### Data excerpts ###
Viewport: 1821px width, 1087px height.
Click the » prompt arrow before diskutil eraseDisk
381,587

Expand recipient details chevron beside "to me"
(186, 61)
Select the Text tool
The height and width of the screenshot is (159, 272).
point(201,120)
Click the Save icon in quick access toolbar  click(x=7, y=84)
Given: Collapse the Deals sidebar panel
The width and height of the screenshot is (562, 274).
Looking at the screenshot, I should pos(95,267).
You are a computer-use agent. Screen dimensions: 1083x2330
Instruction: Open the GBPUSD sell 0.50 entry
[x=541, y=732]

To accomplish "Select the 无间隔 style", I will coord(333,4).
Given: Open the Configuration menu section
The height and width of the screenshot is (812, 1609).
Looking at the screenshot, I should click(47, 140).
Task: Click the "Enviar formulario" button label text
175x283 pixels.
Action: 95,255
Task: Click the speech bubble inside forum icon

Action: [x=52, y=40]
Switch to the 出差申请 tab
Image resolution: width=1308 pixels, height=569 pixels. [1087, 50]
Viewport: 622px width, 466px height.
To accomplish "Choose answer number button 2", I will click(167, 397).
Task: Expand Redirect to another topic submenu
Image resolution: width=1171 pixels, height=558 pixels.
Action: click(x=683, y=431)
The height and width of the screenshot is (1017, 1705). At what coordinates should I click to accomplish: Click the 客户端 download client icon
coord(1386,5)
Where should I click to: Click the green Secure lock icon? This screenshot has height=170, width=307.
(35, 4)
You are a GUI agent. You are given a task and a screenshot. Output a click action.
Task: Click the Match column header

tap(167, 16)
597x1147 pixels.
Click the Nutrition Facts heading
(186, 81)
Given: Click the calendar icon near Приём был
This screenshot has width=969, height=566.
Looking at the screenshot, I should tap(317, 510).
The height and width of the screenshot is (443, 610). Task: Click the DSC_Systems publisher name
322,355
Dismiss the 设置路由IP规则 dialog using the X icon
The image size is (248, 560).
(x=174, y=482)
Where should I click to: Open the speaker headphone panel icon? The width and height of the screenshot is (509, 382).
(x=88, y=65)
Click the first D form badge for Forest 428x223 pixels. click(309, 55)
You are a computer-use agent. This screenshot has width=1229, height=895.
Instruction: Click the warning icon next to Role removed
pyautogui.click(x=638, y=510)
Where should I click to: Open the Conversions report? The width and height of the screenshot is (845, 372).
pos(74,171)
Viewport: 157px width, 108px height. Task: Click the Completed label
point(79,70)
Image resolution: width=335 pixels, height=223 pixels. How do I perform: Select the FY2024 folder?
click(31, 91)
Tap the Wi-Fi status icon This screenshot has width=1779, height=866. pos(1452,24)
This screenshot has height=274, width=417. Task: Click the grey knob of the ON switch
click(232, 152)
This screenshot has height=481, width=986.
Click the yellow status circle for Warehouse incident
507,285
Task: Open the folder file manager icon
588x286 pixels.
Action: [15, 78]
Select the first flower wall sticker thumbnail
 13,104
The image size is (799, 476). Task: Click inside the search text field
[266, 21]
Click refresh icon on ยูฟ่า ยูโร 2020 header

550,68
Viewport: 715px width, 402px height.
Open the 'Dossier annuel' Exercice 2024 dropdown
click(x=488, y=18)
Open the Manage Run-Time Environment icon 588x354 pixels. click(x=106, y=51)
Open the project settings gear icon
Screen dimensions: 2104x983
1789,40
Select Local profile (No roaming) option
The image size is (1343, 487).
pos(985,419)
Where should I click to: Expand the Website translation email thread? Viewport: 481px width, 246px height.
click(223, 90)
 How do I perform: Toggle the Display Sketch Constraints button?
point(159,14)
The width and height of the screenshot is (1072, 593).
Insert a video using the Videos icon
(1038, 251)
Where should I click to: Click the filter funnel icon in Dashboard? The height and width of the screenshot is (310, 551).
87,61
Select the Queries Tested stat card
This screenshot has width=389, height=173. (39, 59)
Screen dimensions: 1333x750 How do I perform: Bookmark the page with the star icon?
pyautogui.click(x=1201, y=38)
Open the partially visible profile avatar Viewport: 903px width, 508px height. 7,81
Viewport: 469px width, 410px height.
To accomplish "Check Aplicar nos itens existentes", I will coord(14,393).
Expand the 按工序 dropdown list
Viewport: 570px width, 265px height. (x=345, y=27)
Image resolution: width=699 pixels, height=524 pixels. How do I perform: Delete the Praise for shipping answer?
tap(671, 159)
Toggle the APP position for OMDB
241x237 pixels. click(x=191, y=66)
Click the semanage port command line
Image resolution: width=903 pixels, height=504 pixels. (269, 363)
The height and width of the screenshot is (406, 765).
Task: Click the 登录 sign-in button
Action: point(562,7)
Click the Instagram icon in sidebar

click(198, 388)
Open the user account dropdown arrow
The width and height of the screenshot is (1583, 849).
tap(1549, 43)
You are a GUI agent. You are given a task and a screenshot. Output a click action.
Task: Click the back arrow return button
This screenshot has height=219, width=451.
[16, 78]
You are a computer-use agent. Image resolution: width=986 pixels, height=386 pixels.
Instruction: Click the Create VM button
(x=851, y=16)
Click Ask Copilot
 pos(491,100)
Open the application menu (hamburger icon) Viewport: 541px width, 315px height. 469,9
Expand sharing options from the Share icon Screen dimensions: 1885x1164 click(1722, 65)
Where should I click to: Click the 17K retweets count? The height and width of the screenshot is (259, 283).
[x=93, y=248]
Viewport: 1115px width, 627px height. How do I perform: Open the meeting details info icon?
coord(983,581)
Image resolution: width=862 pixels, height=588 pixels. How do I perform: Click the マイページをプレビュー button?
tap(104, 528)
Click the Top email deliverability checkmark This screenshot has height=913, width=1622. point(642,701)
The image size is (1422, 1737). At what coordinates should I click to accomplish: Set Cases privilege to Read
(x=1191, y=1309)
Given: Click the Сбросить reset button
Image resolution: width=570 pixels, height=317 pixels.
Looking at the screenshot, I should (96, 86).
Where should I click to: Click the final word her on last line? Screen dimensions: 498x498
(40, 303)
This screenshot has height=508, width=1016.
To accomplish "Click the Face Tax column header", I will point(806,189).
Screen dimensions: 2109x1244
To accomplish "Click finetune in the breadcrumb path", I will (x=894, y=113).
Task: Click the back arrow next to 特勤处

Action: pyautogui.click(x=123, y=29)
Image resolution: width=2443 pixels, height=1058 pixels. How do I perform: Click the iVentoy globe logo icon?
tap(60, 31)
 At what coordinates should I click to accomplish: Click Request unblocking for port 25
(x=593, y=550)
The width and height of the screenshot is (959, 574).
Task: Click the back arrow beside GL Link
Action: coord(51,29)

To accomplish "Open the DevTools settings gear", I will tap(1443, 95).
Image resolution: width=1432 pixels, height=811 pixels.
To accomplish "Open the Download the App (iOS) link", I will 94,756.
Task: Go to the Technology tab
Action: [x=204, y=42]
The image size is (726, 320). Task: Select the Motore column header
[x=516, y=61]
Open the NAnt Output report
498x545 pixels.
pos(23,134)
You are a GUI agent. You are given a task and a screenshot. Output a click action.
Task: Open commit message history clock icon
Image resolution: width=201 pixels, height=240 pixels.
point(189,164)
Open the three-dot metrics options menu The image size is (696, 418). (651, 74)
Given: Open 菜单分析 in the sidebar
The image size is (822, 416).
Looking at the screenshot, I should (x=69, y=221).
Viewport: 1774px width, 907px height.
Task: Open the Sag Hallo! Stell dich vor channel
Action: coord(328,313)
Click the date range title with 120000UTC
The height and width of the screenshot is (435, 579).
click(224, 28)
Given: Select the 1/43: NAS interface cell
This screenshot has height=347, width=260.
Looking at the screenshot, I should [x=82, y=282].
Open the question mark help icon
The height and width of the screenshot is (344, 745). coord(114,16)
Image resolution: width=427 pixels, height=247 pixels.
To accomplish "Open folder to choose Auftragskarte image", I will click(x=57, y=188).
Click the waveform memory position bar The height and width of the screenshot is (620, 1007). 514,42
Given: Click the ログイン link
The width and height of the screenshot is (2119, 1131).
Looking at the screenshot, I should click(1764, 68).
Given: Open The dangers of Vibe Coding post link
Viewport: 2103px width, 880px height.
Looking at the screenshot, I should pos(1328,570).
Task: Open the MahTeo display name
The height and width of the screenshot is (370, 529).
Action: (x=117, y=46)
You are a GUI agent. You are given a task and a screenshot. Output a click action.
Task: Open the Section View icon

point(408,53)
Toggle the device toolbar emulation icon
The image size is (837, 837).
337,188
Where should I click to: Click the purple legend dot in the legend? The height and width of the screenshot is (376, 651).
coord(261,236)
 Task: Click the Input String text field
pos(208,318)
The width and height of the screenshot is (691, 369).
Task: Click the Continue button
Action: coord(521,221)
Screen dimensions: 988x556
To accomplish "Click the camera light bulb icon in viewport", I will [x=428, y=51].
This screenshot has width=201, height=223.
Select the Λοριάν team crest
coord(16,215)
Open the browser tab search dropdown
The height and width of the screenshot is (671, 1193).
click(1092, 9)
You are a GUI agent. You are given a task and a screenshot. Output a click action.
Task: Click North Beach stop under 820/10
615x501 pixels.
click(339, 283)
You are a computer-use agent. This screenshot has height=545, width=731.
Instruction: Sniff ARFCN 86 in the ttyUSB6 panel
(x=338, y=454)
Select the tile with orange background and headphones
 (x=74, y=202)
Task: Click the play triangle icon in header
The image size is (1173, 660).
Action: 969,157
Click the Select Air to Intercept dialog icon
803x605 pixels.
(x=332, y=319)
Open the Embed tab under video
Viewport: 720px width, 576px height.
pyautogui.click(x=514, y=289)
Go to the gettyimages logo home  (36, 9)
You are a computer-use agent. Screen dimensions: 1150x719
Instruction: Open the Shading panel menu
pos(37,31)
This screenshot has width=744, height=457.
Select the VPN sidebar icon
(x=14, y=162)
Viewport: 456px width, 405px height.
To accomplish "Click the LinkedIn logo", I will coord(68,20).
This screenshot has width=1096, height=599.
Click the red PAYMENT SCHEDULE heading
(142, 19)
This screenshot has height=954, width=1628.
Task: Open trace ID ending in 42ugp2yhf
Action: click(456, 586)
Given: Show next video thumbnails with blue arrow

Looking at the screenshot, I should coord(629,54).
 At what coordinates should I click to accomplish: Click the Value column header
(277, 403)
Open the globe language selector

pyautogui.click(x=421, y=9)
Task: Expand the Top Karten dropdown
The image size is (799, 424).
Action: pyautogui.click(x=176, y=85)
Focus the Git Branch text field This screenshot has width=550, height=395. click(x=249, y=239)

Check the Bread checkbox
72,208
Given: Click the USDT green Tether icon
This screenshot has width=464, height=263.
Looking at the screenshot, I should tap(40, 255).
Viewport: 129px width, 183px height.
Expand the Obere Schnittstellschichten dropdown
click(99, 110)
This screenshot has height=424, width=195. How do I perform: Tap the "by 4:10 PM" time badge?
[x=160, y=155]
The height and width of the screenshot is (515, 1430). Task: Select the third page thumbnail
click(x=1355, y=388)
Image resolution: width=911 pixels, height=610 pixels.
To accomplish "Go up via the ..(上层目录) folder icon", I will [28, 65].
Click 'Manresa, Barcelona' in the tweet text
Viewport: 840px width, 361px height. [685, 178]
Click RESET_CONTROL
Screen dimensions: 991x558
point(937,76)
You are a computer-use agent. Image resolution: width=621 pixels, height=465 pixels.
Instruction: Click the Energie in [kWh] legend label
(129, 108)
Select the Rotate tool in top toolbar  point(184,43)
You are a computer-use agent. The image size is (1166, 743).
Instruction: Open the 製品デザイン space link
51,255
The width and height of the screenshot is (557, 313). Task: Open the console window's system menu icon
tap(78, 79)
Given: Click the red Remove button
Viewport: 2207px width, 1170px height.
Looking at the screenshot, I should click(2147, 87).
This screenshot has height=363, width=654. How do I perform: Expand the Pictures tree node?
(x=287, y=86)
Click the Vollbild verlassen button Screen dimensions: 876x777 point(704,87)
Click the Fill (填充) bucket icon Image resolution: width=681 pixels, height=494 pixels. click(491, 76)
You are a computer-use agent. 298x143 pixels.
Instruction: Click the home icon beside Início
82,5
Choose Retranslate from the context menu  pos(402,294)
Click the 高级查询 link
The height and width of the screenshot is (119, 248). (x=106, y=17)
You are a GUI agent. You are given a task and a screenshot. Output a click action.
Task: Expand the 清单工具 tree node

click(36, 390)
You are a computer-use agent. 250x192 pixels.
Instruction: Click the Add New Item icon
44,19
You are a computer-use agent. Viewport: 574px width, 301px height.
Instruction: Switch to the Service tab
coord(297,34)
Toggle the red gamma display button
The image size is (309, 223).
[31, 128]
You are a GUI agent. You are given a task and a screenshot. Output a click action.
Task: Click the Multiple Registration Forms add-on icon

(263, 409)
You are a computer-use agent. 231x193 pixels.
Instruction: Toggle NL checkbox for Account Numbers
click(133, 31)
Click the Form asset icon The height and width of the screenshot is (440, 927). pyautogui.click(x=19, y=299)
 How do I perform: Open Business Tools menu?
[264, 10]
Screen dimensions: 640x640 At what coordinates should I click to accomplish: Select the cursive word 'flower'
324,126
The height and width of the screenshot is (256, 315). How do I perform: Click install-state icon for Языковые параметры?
###
◆ What to work on
Quote everything in the listing from the line containing "Switch to the 出差申请 tab" down to the line containing "Action: click(x=683, y=431)", both included, reproducing each line character for character.

◆ Answer to the task
Switch to the 出差申请 tab
Image resolution: width=1308 pixels, height=569 pixels. [1087, 50]
Viewport: 622px width, 466px height.
To accomplish "Choose answer number button 2", I will click(167, 397).
Task: Expand Redirect to another topic submenu
Image resolution: width=1171 pixels, height=558 pixels.
Action: click(x=683, y=431)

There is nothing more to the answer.